18 Novembre 1995
GEMELLAGGIO NOVENTA VICENTINA - ASIAGO
A nome dell'Amministrazione Comunale e dell'intera Cittadinanza di Noventa Vicentina rivolgo un saluto cordiale di benvenuto a tutti i presenti: al Sindaco ed ai Consiglieri Comunali di Asiago, alle Autorità intervenute, ai Rappresentanti delle varie Associazioni, agli scolari, agli studenti e ai loro insegnanti di Asiago e di Noventa Vicentina.
Un saluto particolare lo rivolgo ai cittadini che rappresentano oggi qui, in questa nostra bella sede municipale le due comunità di Asiago e di Noventa Vicentina. La vostra presenza dà maggiore significato ed è testimonianza dell'incontro odierno, incontro che vede formalmente convocato il Consiglio Comunale di Noventa Vicentina per deliberare in merito alla proposta di gemellaggio con il Comune di Asiago, proposta avanzata a suo tempo dal Sindaco di Asiago, formalmente già deliberata il 2 settembre u.s. dal Consiglio Comunale della comunità asiaghese.
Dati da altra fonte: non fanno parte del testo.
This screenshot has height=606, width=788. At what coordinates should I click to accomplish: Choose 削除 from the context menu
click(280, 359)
Sono trascorsi 80 anni da quando Noventa Vicentina ha dato ospitalità a buona parte della cittadinanza di Asiago e alla sua stessa Amministrazione Comunale in fuga sotto l'incalzare di drammatici eventi bellici che investivano tutto l'Altopiano.
Il rocordo di quei fatti e la memoria di quella ospitalità si ritiene oggi opportuno ricordare non dimenticando che da allora le nostre due comunità si sono legate da nobili sentimenti.
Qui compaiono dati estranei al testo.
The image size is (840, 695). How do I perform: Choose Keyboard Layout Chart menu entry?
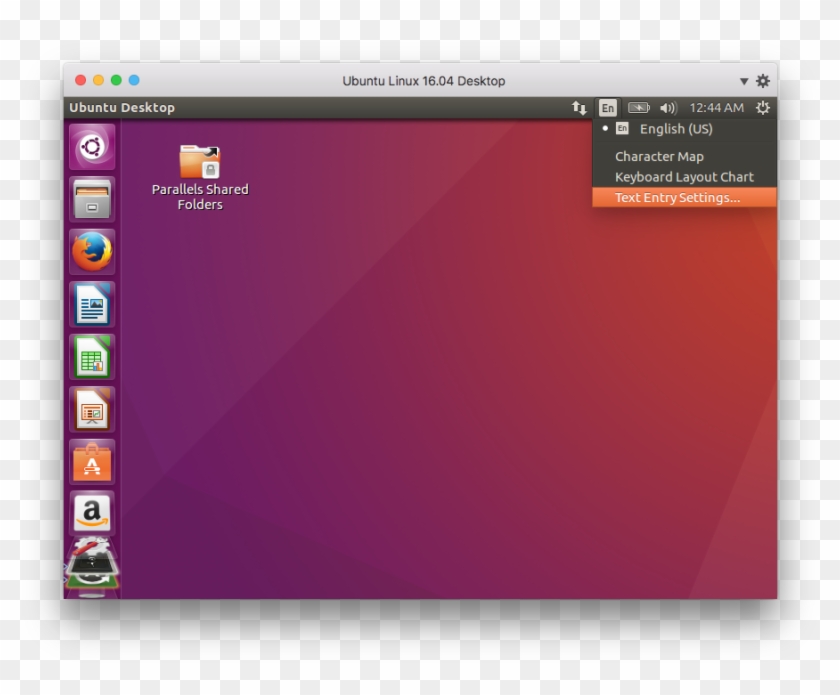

Il Gemellaggio che oggi ci apprestiamo a sancire intende quindi rinnovare idealmente quel patto di Amicizia, di Solidarietà, di Fratellanza stretto allora fra i nostri due paesi.
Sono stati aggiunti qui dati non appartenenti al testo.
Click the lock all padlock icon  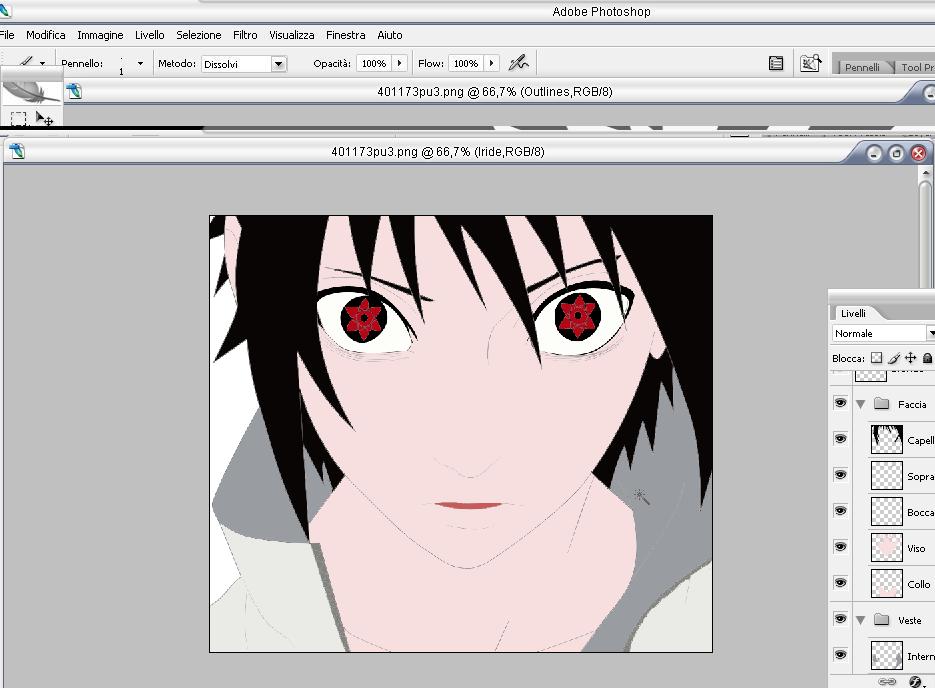click(927, 358)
Aldilà degli aspetti formali e di circostanza, il Gemellaggio è un atto che ci impegna a ricercare e a vivere pienamente tutte le opportunità di dialogo, di partecipazione e di crescita e deve rappresentare per tutti noi il primo momento di una più stretta colleganza, destinata a durare nel tempo con l'arricchimento di sempre nuove ed efficaci iniziative.
Rivolgentomi alla mia comunità faccio presente che pur non avendo vissuto direttamente quelle vicende dobbiamo tuttavia essere consapevoli che abbiamo una tradizione da conservare, da far rivivere e da lasciare in eredità alle nostre future generazioni e che gli studenti asiaghesi siano ospiti oggi delle nostre famiglie, è la riprova della continuità con il passato che Noventa intende perpetuare.